Son las seis de la tarde.
Estoy descansando en la silla de mi escritorio.
Aparentemente no pienso en nada.
Me siento quieto, relajado y tranquilo.
Fijo mi vista hacia el Cristo que tengo al frente de mi escritorio
me le quedo viendo cariñosamente; y digo: Señor, ¿qué hago?
Muevo la cabeza, y sonrío por mi ingenua pregunta.
Tomo papel y pluma…escribiré algo, pero… ¡qué!...
Mis temas de crítica y comentarios, se han agotado.
Ya escribí mucho de lo que pudiera interesar a mis lectores.
Con el tiempo, las costumbres ya son diferentes.
Hablar de política, no me gusta.
Es un tema que ya está muy “choteado”; porque,
únicamente son envidias, egoísmo y ambición por el poder.
De la vida social, ahora la manejan los jóvenes, y la publicidad
en muchas revistas de lujo que circulan gratuitamente.
Escribir sobre filosofía o cultura general, ya lo hice;
mal, porque no soy filósofo ni poeta, pero hice lo que pude
de acuerdo a mis escasos conocimientos literarios.
Entonces, quiero escribir algo, pero no encuentro el tema.
Quité mi vista del papel en blanco.

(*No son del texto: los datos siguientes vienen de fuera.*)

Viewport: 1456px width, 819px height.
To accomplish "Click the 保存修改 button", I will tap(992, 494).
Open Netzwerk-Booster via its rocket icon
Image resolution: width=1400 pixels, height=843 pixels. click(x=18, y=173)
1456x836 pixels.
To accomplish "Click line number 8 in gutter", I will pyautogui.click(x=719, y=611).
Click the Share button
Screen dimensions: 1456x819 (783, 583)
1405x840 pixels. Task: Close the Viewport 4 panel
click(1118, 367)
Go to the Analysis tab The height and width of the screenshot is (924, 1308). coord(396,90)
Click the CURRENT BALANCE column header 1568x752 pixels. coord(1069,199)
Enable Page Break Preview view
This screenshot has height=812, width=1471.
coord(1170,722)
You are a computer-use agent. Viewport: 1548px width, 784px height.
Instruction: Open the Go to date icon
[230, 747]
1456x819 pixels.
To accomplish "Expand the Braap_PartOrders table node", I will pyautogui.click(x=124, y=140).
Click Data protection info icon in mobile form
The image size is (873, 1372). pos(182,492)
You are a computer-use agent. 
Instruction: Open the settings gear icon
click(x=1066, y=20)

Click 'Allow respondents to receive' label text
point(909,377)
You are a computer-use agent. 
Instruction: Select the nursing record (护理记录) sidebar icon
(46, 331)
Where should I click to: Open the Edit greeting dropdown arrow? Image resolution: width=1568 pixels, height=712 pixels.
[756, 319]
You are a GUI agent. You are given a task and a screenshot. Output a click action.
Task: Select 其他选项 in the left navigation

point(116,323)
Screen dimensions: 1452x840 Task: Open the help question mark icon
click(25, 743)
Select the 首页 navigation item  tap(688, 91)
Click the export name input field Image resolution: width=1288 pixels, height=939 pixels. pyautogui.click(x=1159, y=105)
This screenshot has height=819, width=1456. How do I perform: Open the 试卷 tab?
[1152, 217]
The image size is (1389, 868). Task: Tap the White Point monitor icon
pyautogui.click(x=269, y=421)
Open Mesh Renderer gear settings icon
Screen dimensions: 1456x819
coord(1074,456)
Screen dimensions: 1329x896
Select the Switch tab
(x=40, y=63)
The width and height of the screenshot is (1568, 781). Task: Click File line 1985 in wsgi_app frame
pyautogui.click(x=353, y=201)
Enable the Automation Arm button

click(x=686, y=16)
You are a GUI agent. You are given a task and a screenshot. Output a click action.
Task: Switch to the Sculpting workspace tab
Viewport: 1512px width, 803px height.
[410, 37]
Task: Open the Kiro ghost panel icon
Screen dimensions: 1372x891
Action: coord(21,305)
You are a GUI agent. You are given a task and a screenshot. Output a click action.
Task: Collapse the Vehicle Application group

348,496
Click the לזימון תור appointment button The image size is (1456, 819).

Levanté la cabeza
y me quedé mirando a mi Jesús que tengo al frente.
¿Qué hago, Señor? ¡Aconséjame!
Me pareció ver dibujada en su rostro una leve sonrisa.
Su respuesta fue inmediata y firme:
cerré los ojos e instantáneamente; sobre mi brazo,
y con mi pluma en la mano… me quedé dormido.